Here’s the thing about genius artistic creatures. They’re often self-centred shits. And no matter how wonderful their work is, they make difficult subjects for me to watch and appreciate. Mr Turner being a similar case-in-point.
Alberto Giacometti (Geoffrey Rush) is a lauded, talented artist who is constantly sabotaging his own work, treats his wife and his mistress badly, and manipulates art writer James Lord (Armie Hammer) into repeatedly altering his own travel arrangements to pose for a portrait. Giacometti fusses, swears, interrupts his own work, destroys paintings and drawings and appears to have no endearing characteristics whatsoever. Heaven knows why anyone bothered with him at all. I wouldn’t have.
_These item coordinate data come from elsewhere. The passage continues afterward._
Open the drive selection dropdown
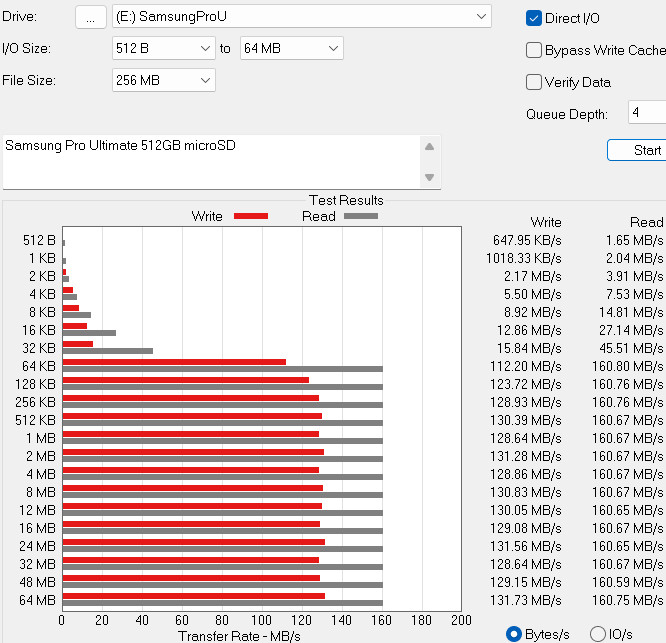 click(x=302, y=17)
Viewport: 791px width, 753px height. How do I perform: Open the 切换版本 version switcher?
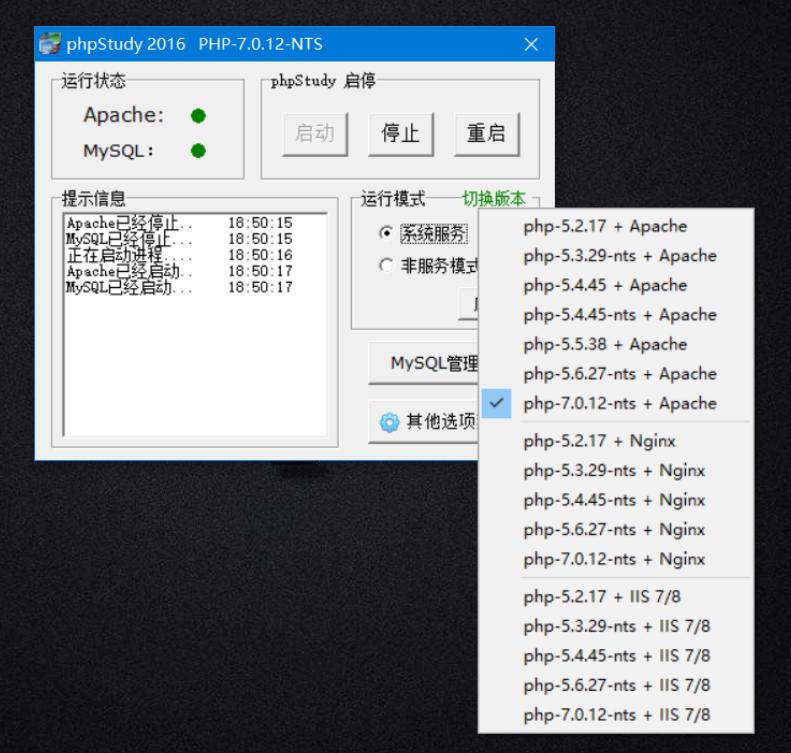[493, 199]
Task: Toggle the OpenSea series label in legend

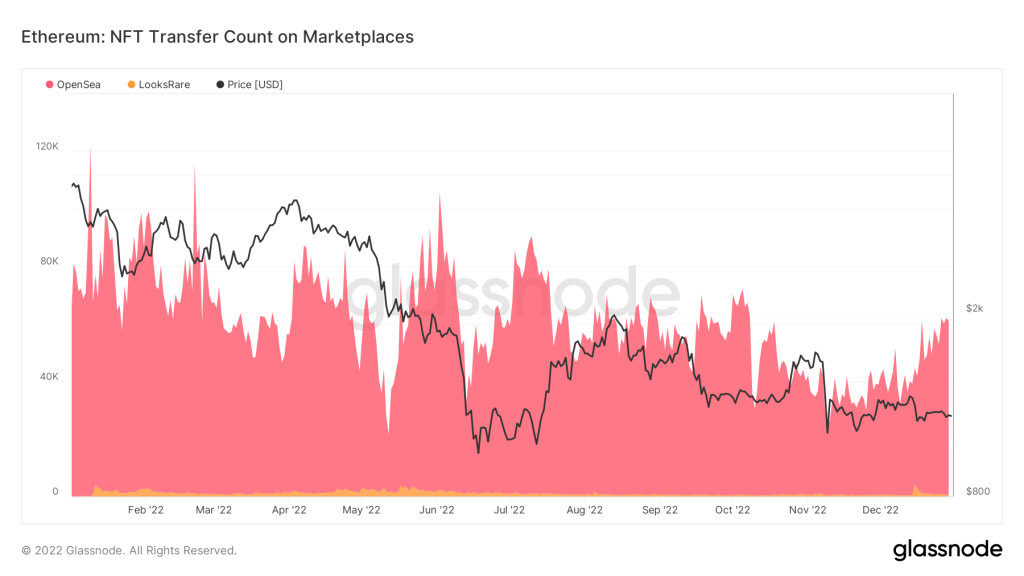Action: [78, 85]
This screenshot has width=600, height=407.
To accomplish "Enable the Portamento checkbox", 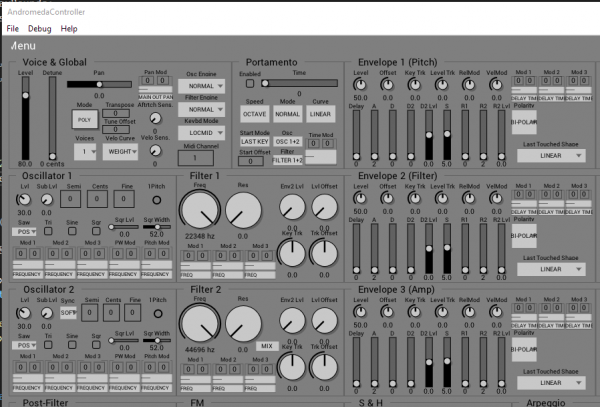I will click(252, 85).
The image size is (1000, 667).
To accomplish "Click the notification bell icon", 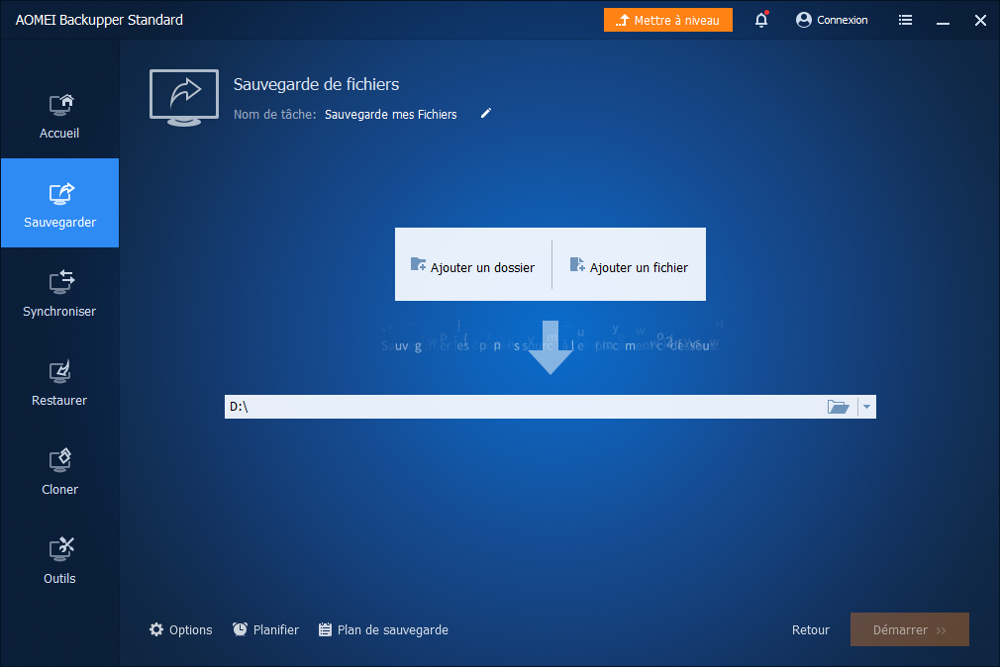I will 761,20.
I’m guessing that Hammer’s character was just so keen and flattered to have been asked to be a subject that he didn’t want to give up sitting for the artist. But I felt annoyed that he was being used and couldn’t understand why he didn’t just not return the next day. There seemed to be nothing in it for him. And he could see he was being manipulated. It’s easier to see that Giacometti is an artist struggling with self-doubt and massive insecurity, and is having a constant internal (and sometimes external) debate about his relationship with art. It just didn’t grab me.
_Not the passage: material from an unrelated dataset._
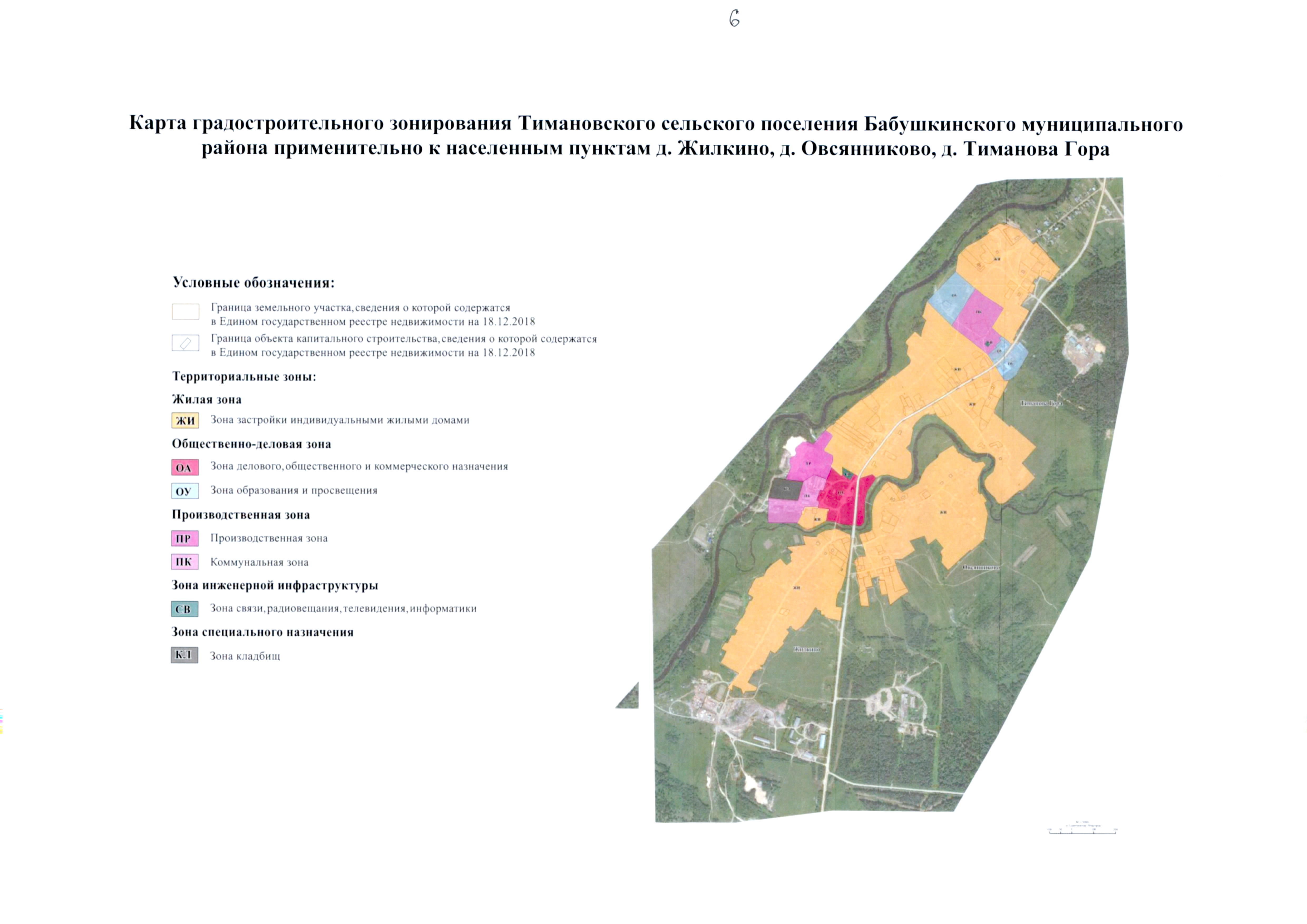Screen dimensions: 1307x924
Task: Click the Условные обозначения legend heading
Action: pyautogui.click(x=253, y=283)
That’s not to say that Hammer and Rush don’t give good performances – they do – just that I never felt I understood the true nature of their relationship. Which I have to put down to the writing and directing. Stanley Tucci directs, and makes some good choices with the colour palette – white, grey, navy blue – to capture the feeling of artistic frustration, broken only once by a literal splash of colour when the work of a different artist is mentioned in passing.
The warmest, and most likeable character, is Giacometti’s long-suffering artist brother Diego, played by Tony Shalhoub. But beyond him, there was very little warmth which left a distance between myself and the subject matter.